Penelope Fitzgerald, La libreria (118 pagine)
Un perfetto gioiello di romanzo su una donna che apre una libreria in una piccola città del Suffolk, litiga con un pezzo grosso locale e alla fine (spoiler alert) viene sfrattata.
Stephen Graham Jones, Mapping the Interior (112 pagine)
Jones è uno scrittore straordinariamente prolifico, ed è un esperto nella manipolazione dei generi; non sorprende quindi che Mapping the Interior sia sia una storia di coming-of-age che una storia horror, un libro sulla minaccia, la memoria e la speranza.
Ron Hansen, Mariette in Ecstasy (192 pagine)
Lo splendido, preciso romanzetto di Hansen è ambientato in un convento cattolico romano a nord di New York nel 1906. Sul Times, Patricia Hampl lo ha definito “un romanzo il cui linguaggio è così squisito che il libro corre il pericolo di essere lodato solo per la sua prosa diamantata, che spesso è piacevole come la poesia più cristallina. Eppure Mariette in Ecstasy non è solo un romanzo di sensibilità, un mero esercizio estetico. Infatti, mentre le sue descrizioni abbagliano, non si pavoneggiano mai e non degenerano in strabordanti riff virtuosistici. La più grande bellezza e il successo fondamentale di questo romanzo avvincente è che il suo autore è riuscito a trovare una voce che è interamente al servizio del suo strano e sfuggente soggetto.”
Grace Krilanovich, The Orange Eats Creeps (172 pagine)
Ricordo di aver letto questo romanzo quando uscì nel 2010, e di essere rimasto senza fiato per l’audacia della sua violazione delle regole: era un romanzo diverso da tutti quelli che avevo letto prima, e cavolo se era divertente, e strano, e volgare, e punk. Non sento mai la gente che ne parla in questi giorni, ma dovrebbero farlo: è un incubo di libro che sbanda, che dovrebbe assolutamente essere letto se vi è piaciuto Fever Dream di Samanta Schweblin.

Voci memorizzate
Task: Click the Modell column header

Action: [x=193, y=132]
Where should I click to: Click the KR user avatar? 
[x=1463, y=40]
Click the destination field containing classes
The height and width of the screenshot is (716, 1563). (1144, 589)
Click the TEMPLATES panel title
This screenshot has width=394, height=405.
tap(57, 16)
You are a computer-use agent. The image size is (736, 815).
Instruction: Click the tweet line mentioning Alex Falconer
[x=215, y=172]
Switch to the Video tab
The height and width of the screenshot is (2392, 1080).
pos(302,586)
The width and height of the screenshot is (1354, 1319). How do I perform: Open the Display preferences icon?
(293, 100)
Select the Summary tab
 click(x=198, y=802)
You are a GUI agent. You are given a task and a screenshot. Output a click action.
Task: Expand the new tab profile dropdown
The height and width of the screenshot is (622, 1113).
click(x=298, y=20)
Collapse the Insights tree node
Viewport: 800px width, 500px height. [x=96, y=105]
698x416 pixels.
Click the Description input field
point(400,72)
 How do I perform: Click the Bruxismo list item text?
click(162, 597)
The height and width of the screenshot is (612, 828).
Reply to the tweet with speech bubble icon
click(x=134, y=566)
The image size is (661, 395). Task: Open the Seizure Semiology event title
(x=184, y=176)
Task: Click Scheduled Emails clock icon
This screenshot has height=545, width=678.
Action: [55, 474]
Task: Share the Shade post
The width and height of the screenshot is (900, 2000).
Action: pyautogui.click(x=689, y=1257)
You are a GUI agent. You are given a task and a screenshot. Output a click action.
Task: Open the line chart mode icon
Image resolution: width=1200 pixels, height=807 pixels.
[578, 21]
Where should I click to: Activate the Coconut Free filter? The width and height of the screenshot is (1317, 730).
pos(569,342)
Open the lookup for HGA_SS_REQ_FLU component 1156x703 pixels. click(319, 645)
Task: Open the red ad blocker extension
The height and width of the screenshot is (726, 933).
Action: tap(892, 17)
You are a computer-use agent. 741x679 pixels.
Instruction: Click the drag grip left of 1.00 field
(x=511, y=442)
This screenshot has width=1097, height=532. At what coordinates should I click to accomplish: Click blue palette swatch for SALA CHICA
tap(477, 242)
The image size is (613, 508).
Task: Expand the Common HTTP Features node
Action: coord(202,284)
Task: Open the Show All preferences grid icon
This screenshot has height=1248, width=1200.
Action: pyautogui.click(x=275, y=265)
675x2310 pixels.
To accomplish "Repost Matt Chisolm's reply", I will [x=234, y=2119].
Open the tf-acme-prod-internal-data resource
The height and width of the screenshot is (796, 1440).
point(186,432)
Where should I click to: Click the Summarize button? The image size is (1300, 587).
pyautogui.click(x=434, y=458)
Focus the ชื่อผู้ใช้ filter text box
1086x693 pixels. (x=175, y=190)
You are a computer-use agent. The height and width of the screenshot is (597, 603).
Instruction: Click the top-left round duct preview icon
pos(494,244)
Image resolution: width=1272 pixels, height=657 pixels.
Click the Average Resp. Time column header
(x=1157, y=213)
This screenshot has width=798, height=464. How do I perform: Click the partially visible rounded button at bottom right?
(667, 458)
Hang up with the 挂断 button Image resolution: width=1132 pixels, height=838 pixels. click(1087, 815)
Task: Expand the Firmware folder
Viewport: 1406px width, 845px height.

CONSEGNA A:
Rispondi per favore a queste domande sul testo del documento, una per riga:
(i) Quante pagine ha La libreria di Penelope Fitzgerald?
(ii) In quale luogo e in quale anno è ambientato Mariette in Ecstasy?
(iii) In che anno è uscito The Orange Eats Creeps?
CONSEGNA B:
Riassumi il testo del documento in due frasi.

RISPOSTA A:
(i) 118 pagine.
(ii) In un convento cattolico romano a nord di New York, nel 1906.
(iii) Nel 2010.

RISPOSTA B:
Il testo presenta quattro libri con il relativo numero di pagine: La libreria di Penelope Fitzgerald, su una donna che apre una libreria in una cittadina del Suffolk e viene infine sfrattata, e Mapping the Interior di Stephen Graham Jones, che è insieme una storia di coming-of-age e una storia horror. Seguono Mariette in Ecstasy di Ron Hansen, romanzo ambientato nel 1906 in un convento a nord di New York e lodato sul Times da Patricia Hampl, e The Orange Eats Creeps di Grace Krilanovich, uscito nel 2010 e consigliato a chi ha apprezzato Fever Dream di Samanta Schweblin.